Employers: Don’t Make the Mistake of Looking for ‘Bullet Proof’ Contracts or Waivers

Mick came in to see me last week. He had had enough.

‘Enough is enough’, he barked.

Mick is a small employer. Old fashioned, grim, swarthy.

He had enough of this employment law nonsense. He was looking for a way to ensure that his workers would stop giving him grief, and ‘cop themselves on’.

Or, as he put it, ‘show up and shut up and do what they’re told’.

‘Now? Now, they’re always going on in such a bloody tiresome way about their rights..paternity this, maternity that, force majeure, bereavement leave, unfair dismissal, bullying, harassment, health and safety. In the good old days if a lad came and complained about bullying I’d tell him to grow a pair of balls and sort it out in five minutes at the back of the shed..’

‘Mick, my friend, take a seat.That ship has sailed’, I said.

When he calmed down Mick made it clear he wanted two things:

  1. A “bullet proof” contract of employment
  2. A form or agreement that an employee would sign when he was leaving promising he would not bring any claims against Mick after he was gone.

Bullet Proof Contract

What Mick wanted was a contract that set out exactly what the employee could and couldn’t do, and it was heavily loaded in favour of Mick and the needs of his business.

I had to explain to him that I could help him with that but it would not be bulletproof. I told him that regardless of how he and a future employee might negotiate an agreement, and even if the employee went ahead and signed it, the employee still had legal rights and entitlements, no matter how one sided it was drafted.

Therefore, no matter what was put in the contract, no matter how agreeable (or naive) the new employee was, no matter how keen he was to work for Mick (or anyone), the new employee had statutory rights.

These rights are set out in the statute books in pieces of legislation such as the Unfair Dismissal Acts or the Organisation of Working Time Act or the Redundancy legislation or the Payment of Wages acts.

He also had rights to fair play in raising grievances in the workplace or how any disciplinary procedure might be carried out, I told him. These were set out in statutory instruments. I could see Mick visibly wincing, and the blood draining from his face.

On top of that, I had to tell Mick that employees had rights arising from EU law, common law, and the constitution. I could see Mick visibly perking up when I mentioned “Bunreacht na hÉireann”.

Nevertheless, I had to advise Mick that no matter what way the contract was drafted the employee had protections and rights which were imposed on the employment relationship, whether he liked it or not and whether the employee was agreeable or not.

And he had to just get over it and perhaps improve his relationship with his staff, starting with how he viewed them.

A Leaving the Employment Indemnity/Waiver

He also wanted some sort of a one page, straightforward, easy to understand form which would do two things:

  • Prevent the employee from working for any competitors or starting his own business
  • Promise not to bring any claims against Mick.

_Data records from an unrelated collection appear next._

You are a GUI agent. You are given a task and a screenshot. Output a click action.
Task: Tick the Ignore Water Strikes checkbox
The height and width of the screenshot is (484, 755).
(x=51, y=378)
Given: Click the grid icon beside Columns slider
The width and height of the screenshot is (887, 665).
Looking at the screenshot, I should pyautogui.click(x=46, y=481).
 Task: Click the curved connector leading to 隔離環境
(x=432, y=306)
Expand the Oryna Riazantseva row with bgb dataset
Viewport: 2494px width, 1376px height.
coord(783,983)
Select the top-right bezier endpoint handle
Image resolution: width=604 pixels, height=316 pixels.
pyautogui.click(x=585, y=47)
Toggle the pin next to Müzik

I explained to Mick that if he wanted to try to prevent former employees from working for competitors or starting their own business nearby or stealing Mick’s customers or staff he needed to provide for this in the contract of employment. He would need a restrictive covenant which would only be enforceable if it was reasonable.

I had to break the news to him that looking for an employee to sign such a form when he was leaving Mick was too late, and akin to bolting a stable door when the horse was long gone.

As for promising not to bring any claims against Mick, I asked Mick to think about this: ‘why would an employee do that? Why would he give up those rights without some incentive? Would he not be asking, if presented with such a form, what was in it for him?’

In short, if he wanted the employee to waive his rights in respect of claims arising from the employment he’s better get out the cheque book and provide an incentive. Because, otherwise, it would be an act of folly for an employee to sign such a form.

And even if he did it could be overturned and set aside later on as he could claim that he did not know what he was signing and had no legal advice at the time.

Conclusion

Mick learned that the answer to his staff problems was in improving his attitude and approach to his employees. This would lead to a better atmosphere in the workplace, lads taking more care with his equipment and vehicles, a better working relationship, and less chance of claims against him.

And if there were claims against him?

Provided Mick did not ride roughshod over their rights, give them contracts of employment that were fair and lawful, maybe have a staff handbook in the workplace, too, to deal with discipline and grievances and bullying, he would have a far better chance of successfully defending any claims that arose.

Or even make it less likely that claims would be brought once the employee learned the chances of success were not great.